Dave Brubeck Quartet
Jazz Impressions Of Eurasia

1958

 

 

 


Jazz Impressions Of Eurasia
is a tour travelog of six unique tracks dedicated to the same amount of destinations, written by pianist Dave Brubeck (1920–2012) right after the tour in order to preserve the impetus of the memories and incidents, recorded on two days in July and August 1958 in New York, and released in the same year on Columbia Records. My opening statement in my review of Dave Brubeck’s Jazz Impressions Of Japan (1964) is still of value here: “Linking the music of Dave Brubeck to the Exotica genre is as farcical as hailing Martin Denny for his achievements in the realms of electronic music. But wait, I have my good reasons!” I had them indeed, and I have them in regard to Jazz Impressions Of Eurasia as well, although it is much harder to justify a link – no matter how small and fragile – to the Exotica genre, even though the magic word Eurasia and the gleeful Pan Am front artwork ought to be reasons enough to place it in the outer rims of Exotica, right?

 

Not this time, for Brubeck’s concoctions are not exclusively about the good, celebratory things in life. The album can be divided into two distinct parts: a trio of uplifting, swinging pieces of wonder, contentment and, yes, exoticism, whereas the other trio is based on the observation of post-World War II aftermaths in the forms of destruction, poverty and related fears… with the sorrowful undertones and occasional timbres in minor. As with all typical Brubeck arrangements, there is no real exotic instrument on board. This is your classic Jazz quartet, with Dave Brubeck on the piano, Joe Benjamin on the double bass, Joe Morello on the – oftentimes surprisingly staggering – drums and Paul Desmond on the alto saxophone who carries the compositions even more often than the bandleader himself! So one thing is for sure: it is ill-advised to count Jazz Impressions Of Eurasia to the Exotica genre, so let me rephrase the point of view I apply to this review. Which characteristics and peculiarities can bring Exotica listeners joy, and should they investigate in the end? I cannot give the ultimate answer, but have carved out a string of thoughts below.

 

Indeed, Dave Brubeck should not be linked to the flamboyant genre called Exotica, and if anyone did exactly that, the pianist’s aura would outshine the vivacious colors of that genre anyway. However, the opener Nomad is one of the tracks that implies the Middle Eastern and Oriental tonalities which traverse the Exotica genre so regularly to this day, if only in modicums. As Brubeck recalls in the liner notes of the album’s reissue over 30 years later, the composition is written on site in Kabul when the band experienced the frighteningly regular reappearance of street dogs. These brutes came in groups, hunted everything down they could find, but did never even dare to attack the titular nomads who rode through the streets with their camels. Stringed drums on both sides of the camel announced their arrival from afar in advance which scared off the dogs. This story is indeed exotic and captures the uneasy shadiness and danger which is so often evoked with desert-like cities and climes.

* **Listed records**:
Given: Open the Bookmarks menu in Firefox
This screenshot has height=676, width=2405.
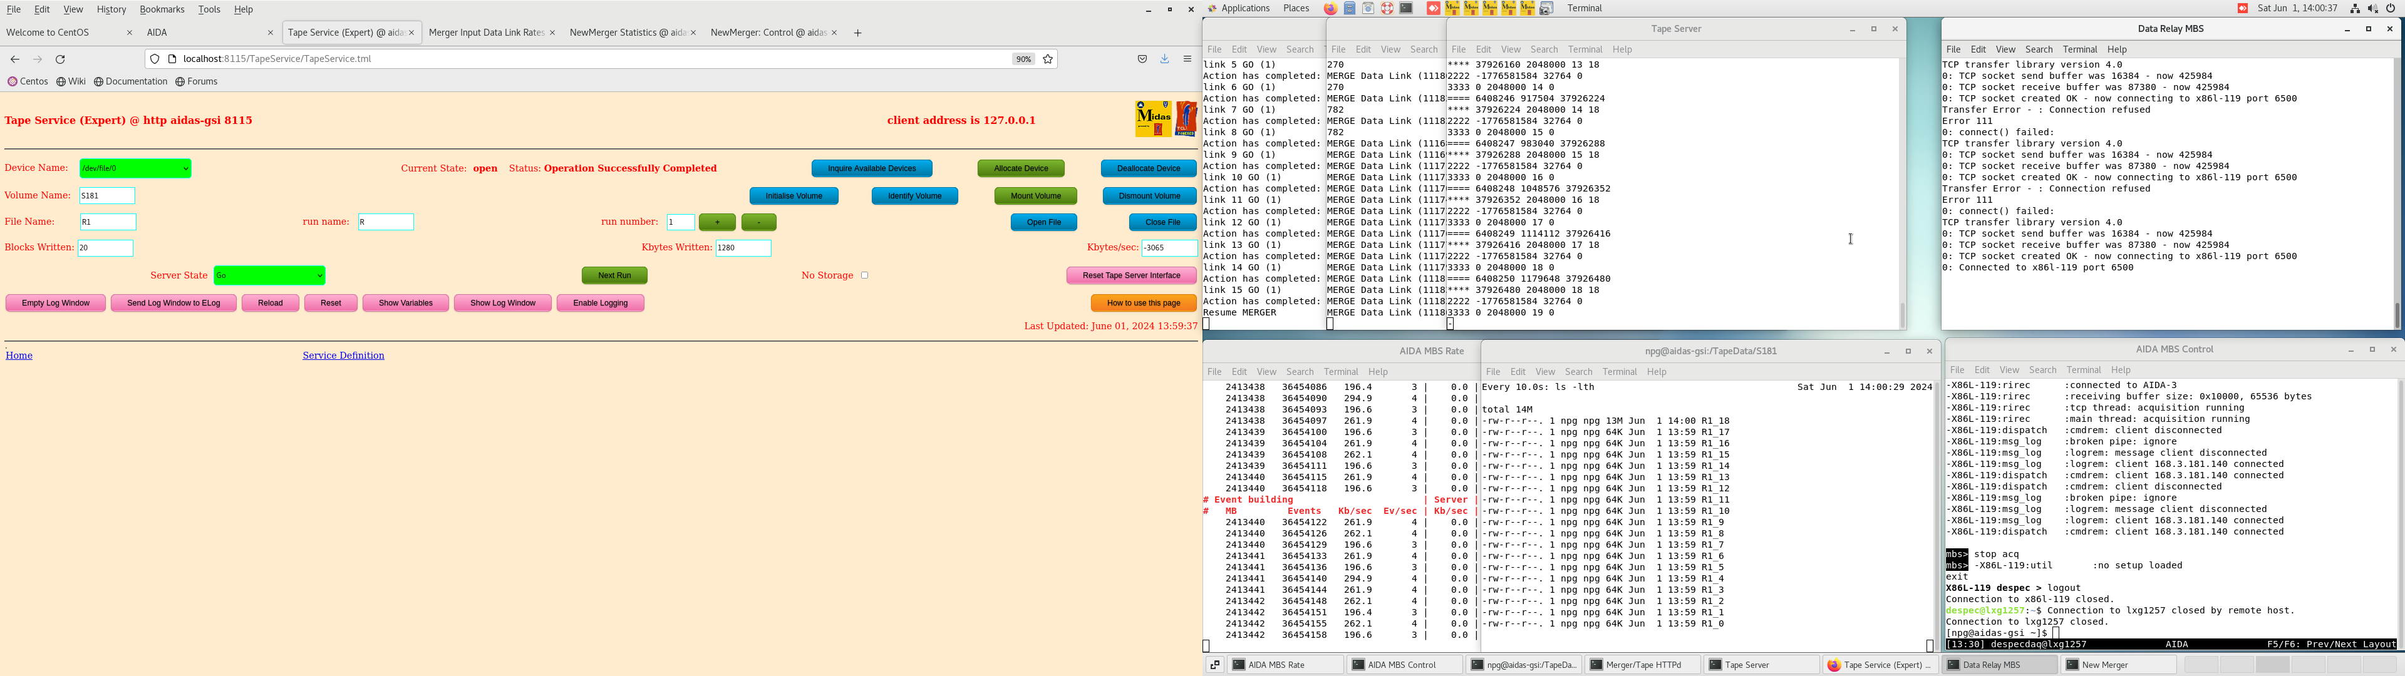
--
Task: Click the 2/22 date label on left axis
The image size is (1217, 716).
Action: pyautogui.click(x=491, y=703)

* **Objectives**:
[a] In the review of Jazz Impressions Of Eurasia, who plays the double bass?
[b] Sum up the review of Jazz Impressions Of Eurasia in two sentences.
[c] Pick up the review of Jazz Impressions Of Eurasia after its last sentence and continue it.

* **Answers to the problems**:
[a] Joe Benjamin

[b] Dave Brubeck wrote Jazz Impressions Of Eurasia as six tracks for six tour destinations, recorded it in New York in July and August 1958, and released it that year on Columbia Records; the album divides into three uplifting, swinging pieces and three pieces that observe post-World War II destruction, poverty and fear. The reviewer argues that it does not belong to the Exotica genre, since a classic jazz quartet plays it with no exotic instruments, but notes that the opener Nomad, written in Kabul, carries Middle Eastern and Oriental tonalities.

[c]
 

The timbre of Nomad, however, is not scary at all. It is curiously insouciant, with Paul Desmond’s alto saxophone spiraling above the moonlit scenery of Joe Benjamin’s bass billows, Joe Morello’s sylphlike hi-hats and Dave Brubeck’s careful piano backdrop. The structure is entirely accessible, stardust glitters waft in the air, the mood is undoubtedly carefree. The latter part features an eclectic performance by Morello on the tom toms which leads back to the phenomenon on the streets the band witnessed. In addition, Brubeck’s piano tones are put in the foreground as well, at least momentarily so, before the arrangement focuses yet again on Desmond’s sax. As enchanting the moonlit scenery is, it cannot possibly be linked to Kabul itself, no matter how clichéd the expectations of the listener might be. The swinging night flight is more akin to the illuminated streets of Manhattan than the dust-covered shady back alleys of Kabul, but in any regard, Nomad is delightfully accessible and euphonious.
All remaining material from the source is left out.